05 / What the client sees: a live record and plain-language findings

The output of continuous governance has two forms, and both are designed for people who are not governance specialists.

The live record is available at any time. A compliance lead who needs to answer a customer security questionnaire, respond to an auditor's request, or brief the board on the company's current control state can pull the record without waiting for the next scheduled report or asking a consultant to prepare a presentation. The record shows which controls are being monitored, when each was last checked, what the current status is, and — for any control that has ever had a finding — the full history of that finding, the remediation, and the confirmation that the control is now passing. It is a working document, not a deliverable assembled for a specific audience.

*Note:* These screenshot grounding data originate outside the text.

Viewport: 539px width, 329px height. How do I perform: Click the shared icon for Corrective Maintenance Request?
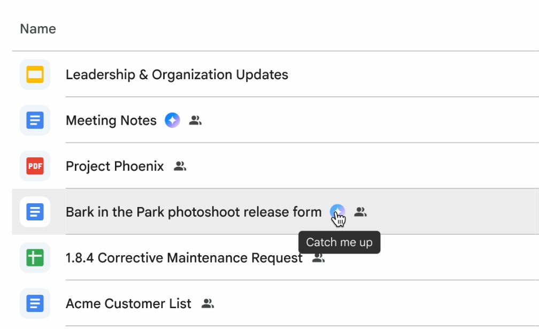pos(318,257)
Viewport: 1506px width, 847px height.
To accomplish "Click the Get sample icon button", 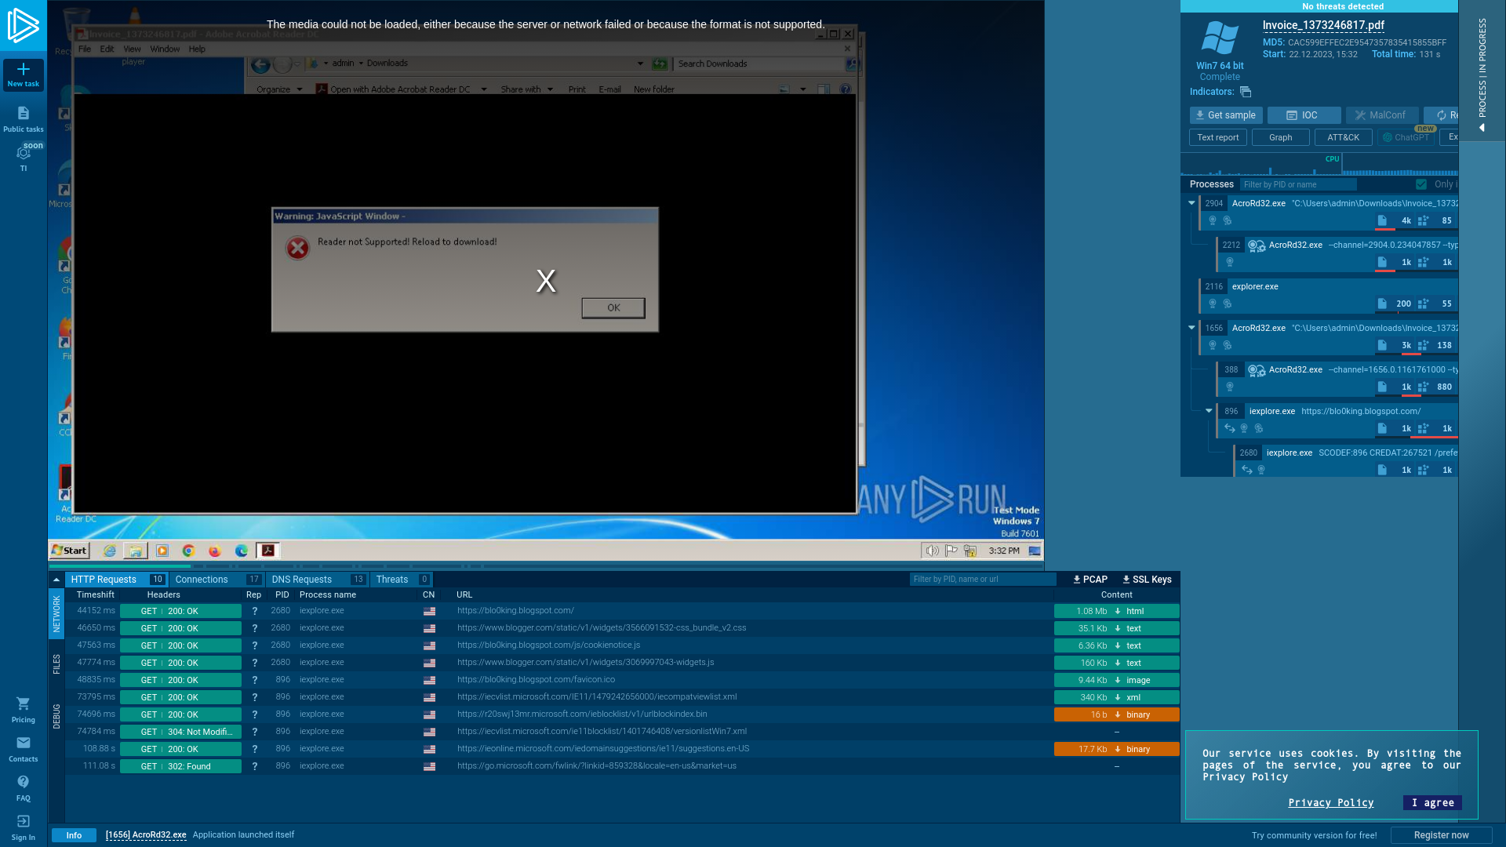I will 1226,115.
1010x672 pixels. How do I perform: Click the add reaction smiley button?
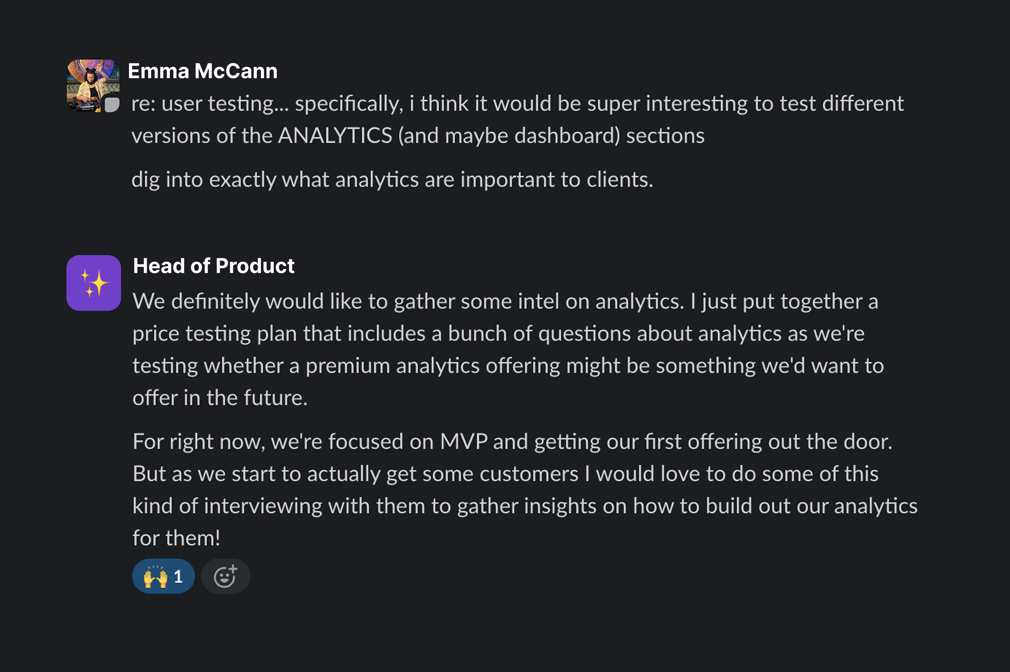[225, 576]
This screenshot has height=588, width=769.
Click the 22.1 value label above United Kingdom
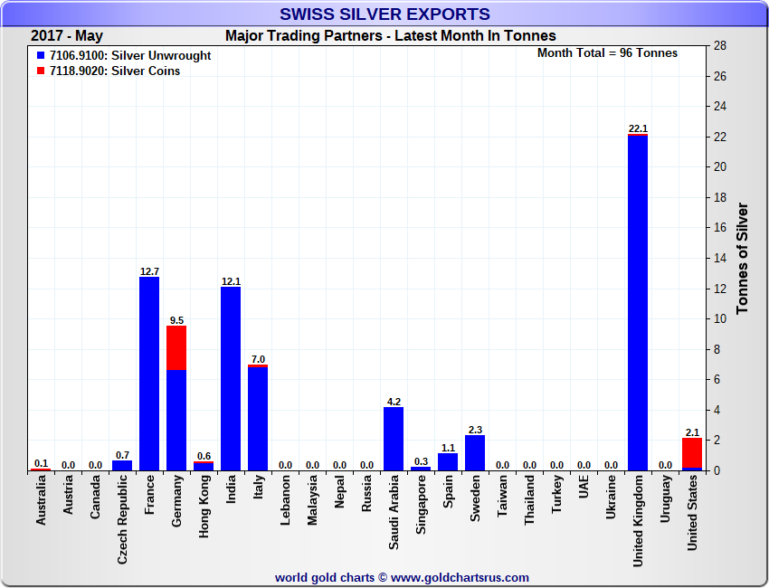pos(638,128)
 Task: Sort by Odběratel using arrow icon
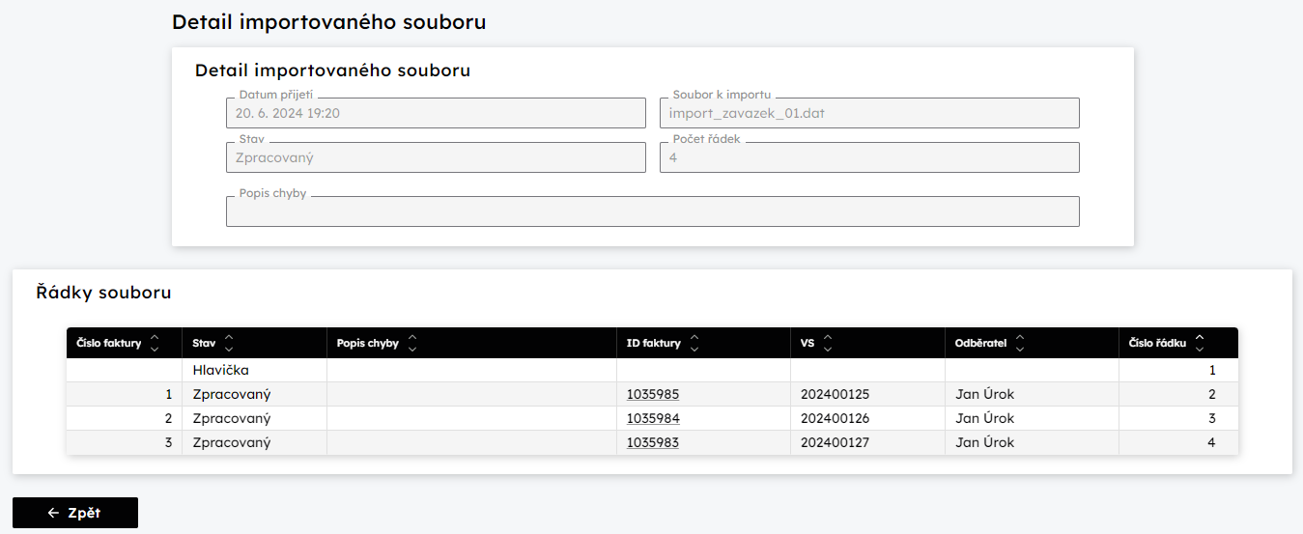click(1020, 343)
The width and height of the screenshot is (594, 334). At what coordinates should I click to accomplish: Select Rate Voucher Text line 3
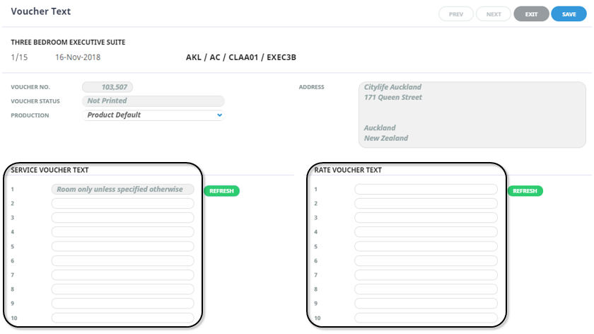click(426, 218)
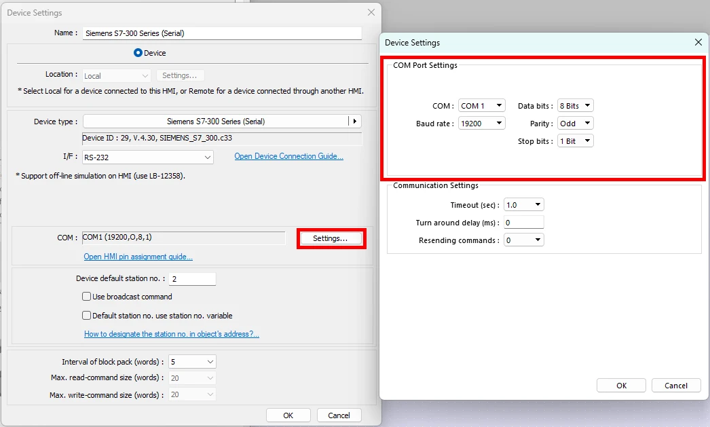Select the Device radio button
The image size is (710, 427).
point(138,53)
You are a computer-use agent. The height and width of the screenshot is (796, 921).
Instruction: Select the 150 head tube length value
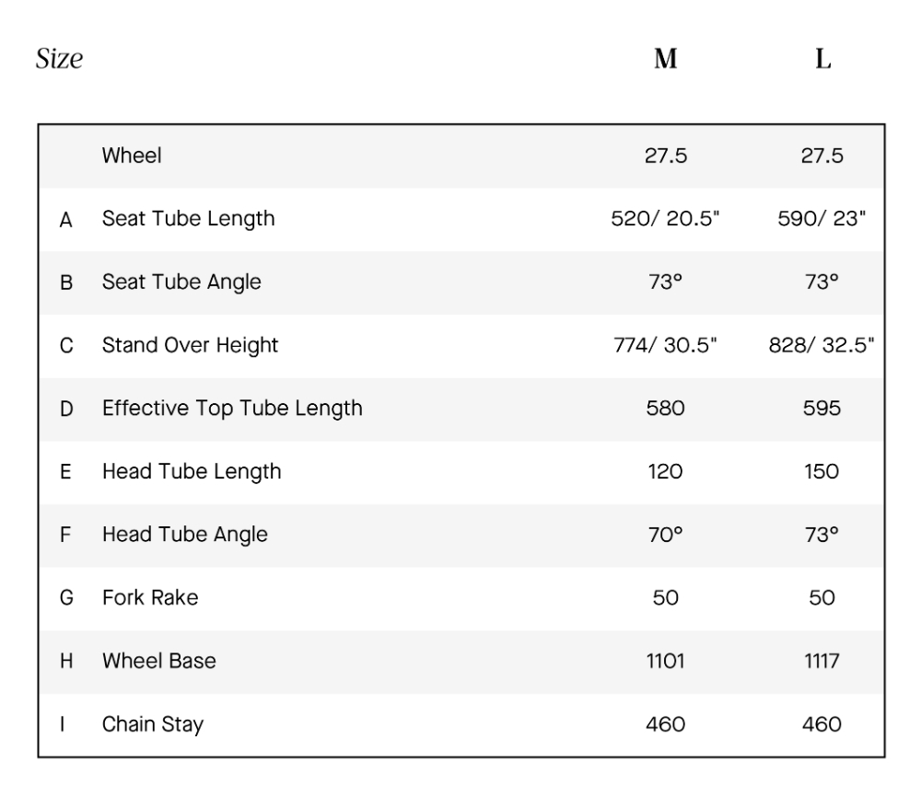point(822,471)
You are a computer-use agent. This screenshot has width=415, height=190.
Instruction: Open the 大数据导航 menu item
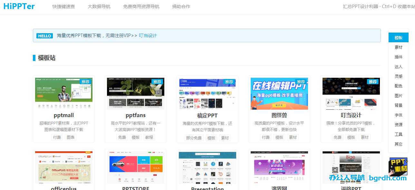[99, 6]
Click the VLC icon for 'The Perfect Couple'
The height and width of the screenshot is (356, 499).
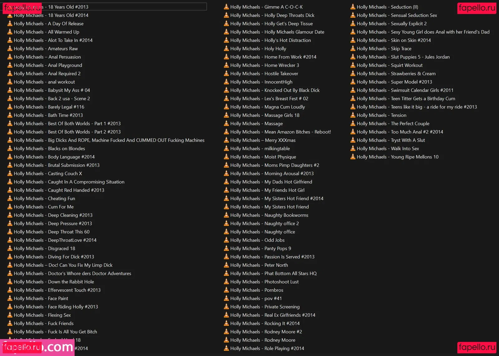[x=353, y=123]
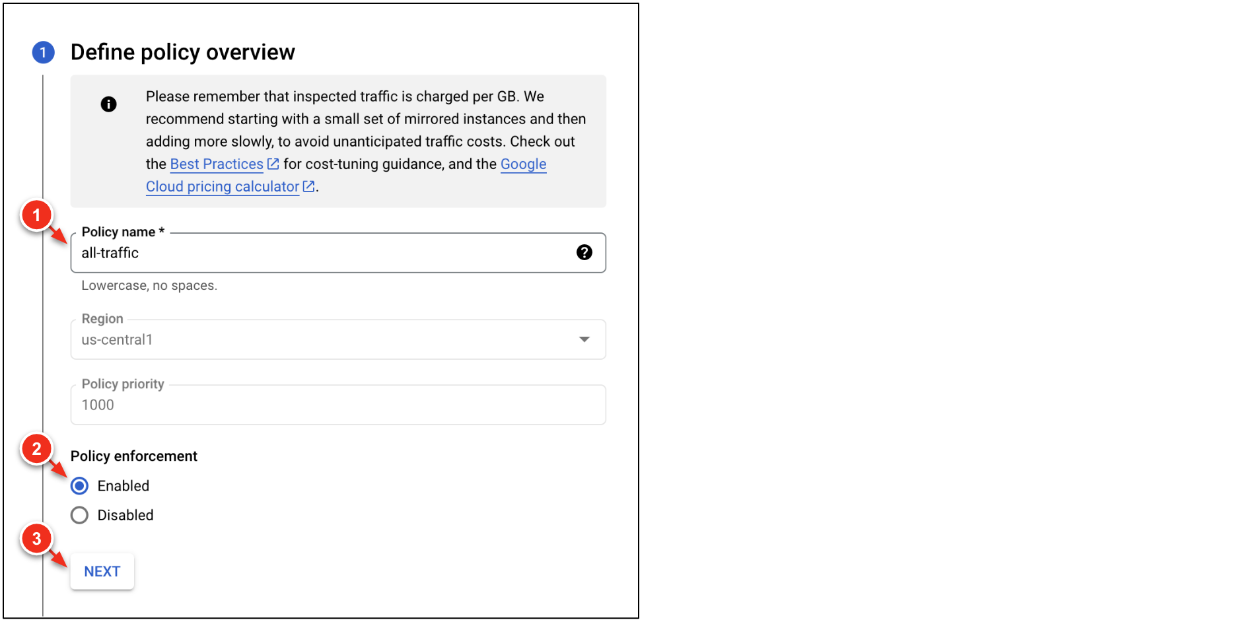Click the Policy enforcement section label
The width and height of the screenshot is (1235, 622).
[133, 456]
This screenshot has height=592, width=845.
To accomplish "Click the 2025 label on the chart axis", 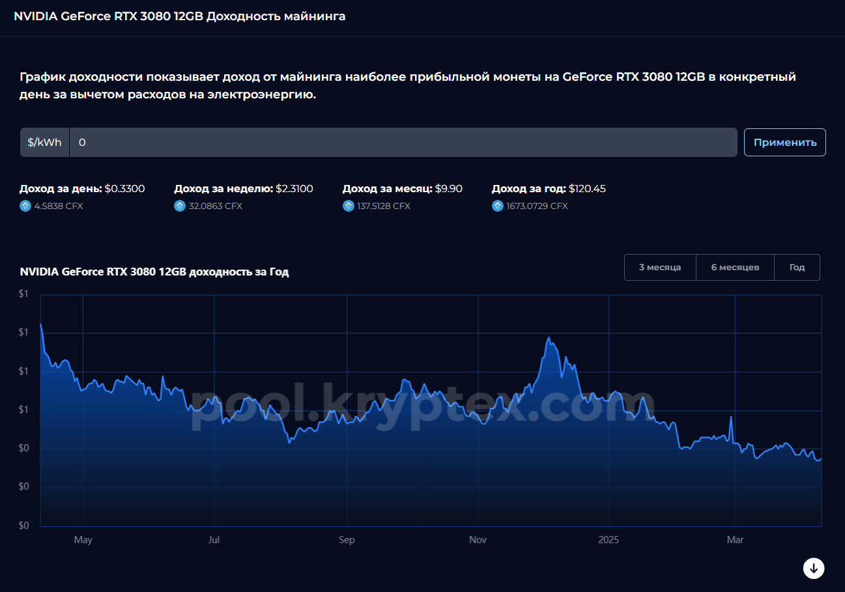I will [609, 540].
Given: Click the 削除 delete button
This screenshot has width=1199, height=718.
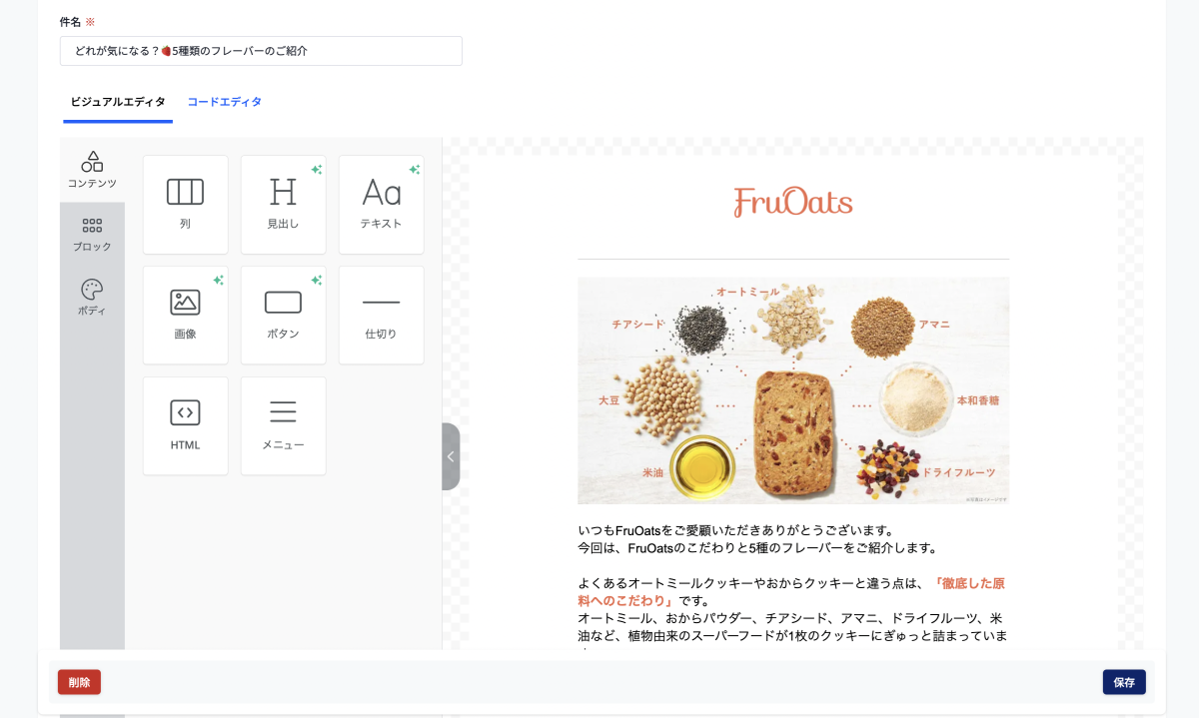Looking at the screenshot, I should point(79,682).
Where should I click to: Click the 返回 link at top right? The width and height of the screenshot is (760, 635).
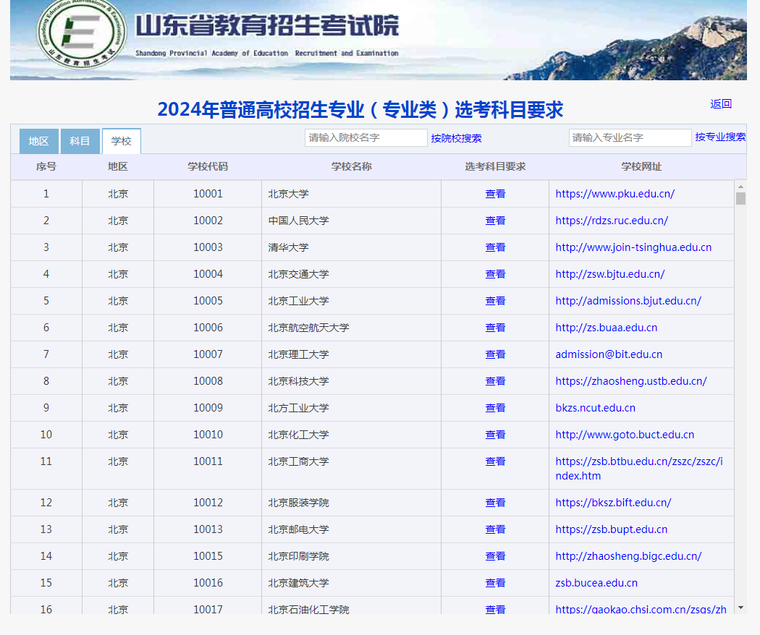(x=721, y=103)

Monthly findings are written in plain language. Not percentage scores, not colour-coded dashboards, not risk matrices that require interpretation. A description of what was checked, what passed, what failed, and what happened about anything that failed. If a configuration drifted and was corrected within twenty-four hours, the finding says that. If a vendor review is overdue and the owner has been notified, the finding says that. If every control in scope passed every check for the month, the finding says that too. The compliance lead can read it, understand it, and share the relevant parts with the people who need to act on them.

The combination — a live record that is always current, and a plain-language summary that arrives monthly — is designed to answer two different questions. The live record answers "what is our control state right now, and can we show someone the history?" The monthly findings answer "what do we need to pay attention to, and have we dealt with it?" A compliance programme that produces only one of these two outputs is either reactive or inaccessible. Both, produced by an independent process, is what a governance engagement looks like when it is working.